== DATASET RECORDS ==
+---+
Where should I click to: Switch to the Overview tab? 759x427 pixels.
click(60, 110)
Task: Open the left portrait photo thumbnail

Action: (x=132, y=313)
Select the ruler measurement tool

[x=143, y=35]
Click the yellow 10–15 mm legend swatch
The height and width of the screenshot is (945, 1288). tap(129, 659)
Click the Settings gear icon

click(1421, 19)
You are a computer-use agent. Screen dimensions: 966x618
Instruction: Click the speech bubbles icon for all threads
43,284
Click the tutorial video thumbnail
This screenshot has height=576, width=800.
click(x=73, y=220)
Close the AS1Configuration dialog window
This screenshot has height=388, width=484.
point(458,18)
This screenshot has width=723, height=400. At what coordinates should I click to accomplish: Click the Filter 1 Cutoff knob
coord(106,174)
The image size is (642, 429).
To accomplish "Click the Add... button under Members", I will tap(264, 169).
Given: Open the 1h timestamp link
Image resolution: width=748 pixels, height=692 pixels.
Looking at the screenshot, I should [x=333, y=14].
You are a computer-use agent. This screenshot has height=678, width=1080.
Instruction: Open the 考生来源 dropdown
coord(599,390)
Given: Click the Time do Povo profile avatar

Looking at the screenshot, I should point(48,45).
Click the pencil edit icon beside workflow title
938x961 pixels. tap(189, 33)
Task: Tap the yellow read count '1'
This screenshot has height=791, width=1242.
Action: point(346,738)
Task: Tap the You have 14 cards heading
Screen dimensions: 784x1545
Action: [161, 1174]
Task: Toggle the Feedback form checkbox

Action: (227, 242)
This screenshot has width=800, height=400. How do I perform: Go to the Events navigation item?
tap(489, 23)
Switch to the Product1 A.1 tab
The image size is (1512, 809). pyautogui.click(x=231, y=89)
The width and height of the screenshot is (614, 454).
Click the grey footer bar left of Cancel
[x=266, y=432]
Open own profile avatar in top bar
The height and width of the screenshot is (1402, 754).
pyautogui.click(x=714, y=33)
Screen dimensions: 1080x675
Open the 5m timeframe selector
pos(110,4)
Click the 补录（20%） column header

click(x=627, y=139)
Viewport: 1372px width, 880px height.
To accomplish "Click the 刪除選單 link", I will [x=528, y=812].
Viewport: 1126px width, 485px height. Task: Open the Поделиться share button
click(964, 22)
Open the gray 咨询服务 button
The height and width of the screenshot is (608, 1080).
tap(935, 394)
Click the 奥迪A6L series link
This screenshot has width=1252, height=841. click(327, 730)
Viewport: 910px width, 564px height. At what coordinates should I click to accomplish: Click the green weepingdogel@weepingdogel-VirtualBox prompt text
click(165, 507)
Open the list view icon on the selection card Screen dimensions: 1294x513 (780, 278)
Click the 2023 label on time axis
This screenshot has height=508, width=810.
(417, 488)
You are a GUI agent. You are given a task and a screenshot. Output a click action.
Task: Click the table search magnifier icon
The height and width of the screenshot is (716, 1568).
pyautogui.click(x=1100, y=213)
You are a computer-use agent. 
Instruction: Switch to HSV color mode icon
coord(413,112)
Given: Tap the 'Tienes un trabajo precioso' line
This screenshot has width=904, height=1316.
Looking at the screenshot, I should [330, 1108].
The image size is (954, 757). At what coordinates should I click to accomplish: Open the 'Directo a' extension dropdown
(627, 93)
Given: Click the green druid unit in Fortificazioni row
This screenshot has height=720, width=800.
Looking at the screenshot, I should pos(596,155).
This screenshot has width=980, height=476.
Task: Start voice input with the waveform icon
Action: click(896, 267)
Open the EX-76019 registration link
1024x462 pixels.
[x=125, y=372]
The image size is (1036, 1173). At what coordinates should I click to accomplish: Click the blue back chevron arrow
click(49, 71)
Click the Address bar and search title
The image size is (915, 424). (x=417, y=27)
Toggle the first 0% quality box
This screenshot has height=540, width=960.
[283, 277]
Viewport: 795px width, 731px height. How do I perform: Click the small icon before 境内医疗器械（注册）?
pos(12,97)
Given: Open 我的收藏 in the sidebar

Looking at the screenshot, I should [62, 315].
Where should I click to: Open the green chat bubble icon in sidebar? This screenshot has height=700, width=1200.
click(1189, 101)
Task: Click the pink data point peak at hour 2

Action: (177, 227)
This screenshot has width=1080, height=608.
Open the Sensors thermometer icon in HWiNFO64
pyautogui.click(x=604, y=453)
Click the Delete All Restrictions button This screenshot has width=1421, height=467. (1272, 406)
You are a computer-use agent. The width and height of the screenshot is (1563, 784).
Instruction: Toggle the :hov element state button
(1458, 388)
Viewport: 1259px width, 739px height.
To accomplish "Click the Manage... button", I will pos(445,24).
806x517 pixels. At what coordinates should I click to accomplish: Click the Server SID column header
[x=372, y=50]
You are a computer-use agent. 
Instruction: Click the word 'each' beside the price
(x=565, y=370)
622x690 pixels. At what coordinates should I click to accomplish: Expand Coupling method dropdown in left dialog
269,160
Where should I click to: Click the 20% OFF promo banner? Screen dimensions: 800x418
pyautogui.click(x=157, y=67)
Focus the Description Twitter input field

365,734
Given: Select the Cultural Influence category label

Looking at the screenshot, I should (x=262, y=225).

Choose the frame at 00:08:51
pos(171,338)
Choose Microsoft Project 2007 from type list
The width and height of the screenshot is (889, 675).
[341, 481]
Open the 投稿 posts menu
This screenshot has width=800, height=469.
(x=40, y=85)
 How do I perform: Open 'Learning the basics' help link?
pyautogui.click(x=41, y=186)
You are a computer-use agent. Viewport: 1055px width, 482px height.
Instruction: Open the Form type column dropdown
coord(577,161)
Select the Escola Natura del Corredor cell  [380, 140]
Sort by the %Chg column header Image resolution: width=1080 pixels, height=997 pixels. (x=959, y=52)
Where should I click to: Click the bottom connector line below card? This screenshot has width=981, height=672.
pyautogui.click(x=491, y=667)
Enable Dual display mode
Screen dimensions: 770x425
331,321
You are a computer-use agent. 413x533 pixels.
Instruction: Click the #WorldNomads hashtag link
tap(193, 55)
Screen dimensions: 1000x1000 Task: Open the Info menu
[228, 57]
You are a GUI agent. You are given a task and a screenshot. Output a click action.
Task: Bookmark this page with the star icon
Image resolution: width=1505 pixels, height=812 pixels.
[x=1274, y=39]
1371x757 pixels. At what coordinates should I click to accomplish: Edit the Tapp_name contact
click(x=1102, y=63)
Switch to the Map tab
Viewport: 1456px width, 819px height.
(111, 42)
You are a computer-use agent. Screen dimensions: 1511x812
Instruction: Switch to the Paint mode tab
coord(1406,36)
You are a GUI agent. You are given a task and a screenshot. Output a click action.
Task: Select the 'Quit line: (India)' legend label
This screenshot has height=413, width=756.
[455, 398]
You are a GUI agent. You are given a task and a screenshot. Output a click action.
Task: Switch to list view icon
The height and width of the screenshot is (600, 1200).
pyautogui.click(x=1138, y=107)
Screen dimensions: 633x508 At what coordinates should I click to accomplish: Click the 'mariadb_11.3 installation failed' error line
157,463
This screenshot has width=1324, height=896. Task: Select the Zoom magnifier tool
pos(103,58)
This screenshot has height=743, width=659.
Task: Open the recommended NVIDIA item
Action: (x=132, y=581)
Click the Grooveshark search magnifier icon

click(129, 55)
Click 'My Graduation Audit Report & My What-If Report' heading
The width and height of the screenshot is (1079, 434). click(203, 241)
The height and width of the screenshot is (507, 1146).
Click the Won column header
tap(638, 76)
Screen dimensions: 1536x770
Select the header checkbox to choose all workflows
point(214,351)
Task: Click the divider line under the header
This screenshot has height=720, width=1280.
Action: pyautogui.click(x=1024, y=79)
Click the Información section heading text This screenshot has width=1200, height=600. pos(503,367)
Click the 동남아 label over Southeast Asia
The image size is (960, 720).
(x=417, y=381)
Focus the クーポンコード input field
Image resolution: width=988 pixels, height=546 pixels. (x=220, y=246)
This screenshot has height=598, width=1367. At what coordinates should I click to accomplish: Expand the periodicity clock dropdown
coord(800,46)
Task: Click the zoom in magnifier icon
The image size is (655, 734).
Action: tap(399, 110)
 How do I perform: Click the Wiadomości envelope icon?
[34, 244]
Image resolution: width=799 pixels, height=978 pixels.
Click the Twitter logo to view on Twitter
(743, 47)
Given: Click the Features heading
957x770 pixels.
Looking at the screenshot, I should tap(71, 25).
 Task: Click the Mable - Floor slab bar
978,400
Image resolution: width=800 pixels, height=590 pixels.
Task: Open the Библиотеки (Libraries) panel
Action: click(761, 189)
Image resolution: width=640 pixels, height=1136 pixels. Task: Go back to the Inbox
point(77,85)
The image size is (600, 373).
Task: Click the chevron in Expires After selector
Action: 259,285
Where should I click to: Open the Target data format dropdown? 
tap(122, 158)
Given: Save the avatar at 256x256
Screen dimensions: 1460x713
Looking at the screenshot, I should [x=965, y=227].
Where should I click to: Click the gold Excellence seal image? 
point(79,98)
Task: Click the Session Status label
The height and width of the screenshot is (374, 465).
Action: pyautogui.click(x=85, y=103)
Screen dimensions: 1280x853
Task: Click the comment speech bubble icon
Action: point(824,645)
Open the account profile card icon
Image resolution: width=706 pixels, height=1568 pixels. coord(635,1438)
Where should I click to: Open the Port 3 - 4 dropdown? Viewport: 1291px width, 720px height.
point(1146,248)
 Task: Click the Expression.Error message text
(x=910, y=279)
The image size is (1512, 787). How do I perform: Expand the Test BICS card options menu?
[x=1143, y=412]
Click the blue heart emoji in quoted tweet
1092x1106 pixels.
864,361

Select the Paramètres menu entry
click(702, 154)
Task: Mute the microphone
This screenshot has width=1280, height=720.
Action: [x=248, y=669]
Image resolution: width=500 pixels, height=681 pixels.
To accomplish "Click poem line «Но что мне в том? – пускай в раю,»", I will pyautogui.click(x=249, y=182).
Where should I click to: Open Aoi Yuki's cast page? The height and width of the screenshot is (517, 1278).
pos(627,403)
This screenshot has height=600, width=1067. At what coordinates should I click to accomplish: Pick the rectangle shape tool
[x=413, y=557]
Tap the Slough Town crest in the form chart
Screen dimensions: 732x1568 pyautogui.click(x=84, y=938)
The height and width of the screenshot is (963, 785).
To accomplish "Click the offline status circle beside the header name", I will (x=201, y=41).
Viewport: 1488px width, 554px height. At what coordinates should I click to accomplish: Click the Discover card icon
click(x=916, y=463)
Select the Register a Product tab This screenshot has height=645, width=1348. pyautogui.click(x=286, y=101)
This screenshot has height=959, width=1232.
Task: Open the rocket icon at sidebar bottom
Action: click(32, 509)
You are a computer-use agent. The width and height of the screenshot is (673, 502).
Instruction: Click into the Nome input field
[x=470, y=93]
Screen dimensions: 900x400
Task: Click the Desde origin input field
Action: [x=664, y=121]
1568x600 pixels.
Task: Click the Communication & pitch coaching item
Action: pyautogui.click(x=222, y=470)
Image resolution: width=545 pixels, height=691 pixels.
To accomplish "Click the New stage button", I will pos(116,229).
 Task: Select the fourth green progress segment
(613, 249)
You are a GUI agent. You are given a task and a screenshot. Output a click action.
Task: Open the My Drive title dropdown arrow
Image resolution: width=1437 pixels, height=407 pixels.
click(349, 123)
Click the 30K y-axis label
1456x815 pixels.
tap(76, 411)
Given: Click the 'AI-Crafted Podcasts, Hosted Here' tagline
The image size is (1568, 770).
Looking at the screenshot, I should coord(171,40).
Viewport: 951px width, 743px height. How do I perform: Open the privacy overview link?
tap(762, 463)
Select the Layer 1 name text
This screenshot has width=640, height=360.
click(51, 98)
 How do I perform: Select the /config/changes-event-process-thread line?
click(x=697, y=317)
+---+
== YOUR TASK ==
Across the data, how many lines have the word "under" in them? Respond with the number alone.

== REPLY ==
2